From the material below, copy each line that holds the word "icon".

__SOURCE MATERIAL__
>>

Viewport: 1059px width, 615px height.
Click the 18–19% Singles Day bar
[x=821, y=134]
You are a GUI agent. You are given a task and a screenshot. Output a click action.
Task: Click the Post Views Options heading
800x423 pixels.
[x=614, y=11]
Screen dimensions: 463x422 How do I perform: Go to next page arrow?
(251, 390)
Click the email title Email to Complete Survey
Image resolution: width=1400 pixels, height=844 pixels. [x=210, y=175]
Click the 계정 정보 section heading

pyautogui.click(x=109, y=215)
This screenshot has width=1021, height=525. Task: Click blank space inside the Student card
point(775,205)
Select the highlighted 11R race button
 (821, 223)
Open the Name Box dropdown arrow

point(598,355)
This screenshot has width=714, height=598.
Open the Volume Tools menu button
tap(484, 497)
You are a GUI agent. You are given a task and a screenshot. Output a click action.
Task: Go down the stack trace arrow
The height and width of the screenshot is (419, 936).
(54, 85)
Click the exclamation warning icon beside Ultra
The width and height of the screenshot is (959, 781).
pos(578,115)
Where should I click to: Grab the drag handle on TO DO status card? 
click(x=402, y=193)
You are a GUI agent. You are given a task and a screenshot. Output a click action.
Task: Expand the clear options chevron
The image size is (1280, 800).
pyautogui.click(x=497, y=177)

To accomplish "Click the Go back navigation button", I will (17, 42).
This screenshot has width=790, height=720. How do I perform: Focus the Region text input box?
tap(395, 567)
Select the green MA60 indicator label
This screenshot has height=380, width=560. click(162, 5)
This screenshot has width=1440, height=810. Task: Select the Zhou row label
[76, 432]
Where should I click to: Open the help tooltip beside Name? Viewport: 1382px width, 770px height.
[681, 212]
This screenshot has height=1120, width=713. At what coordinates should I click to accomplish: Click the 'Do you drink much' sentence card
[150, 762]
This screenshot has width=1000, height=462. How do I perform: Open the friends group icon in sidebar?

<<

__YOUR RESPONSE__
Click the exclamation warning icon beside Ultra
This screenshot has width=1000, height=462. How do I perform: Open the friends group icon in sidebar?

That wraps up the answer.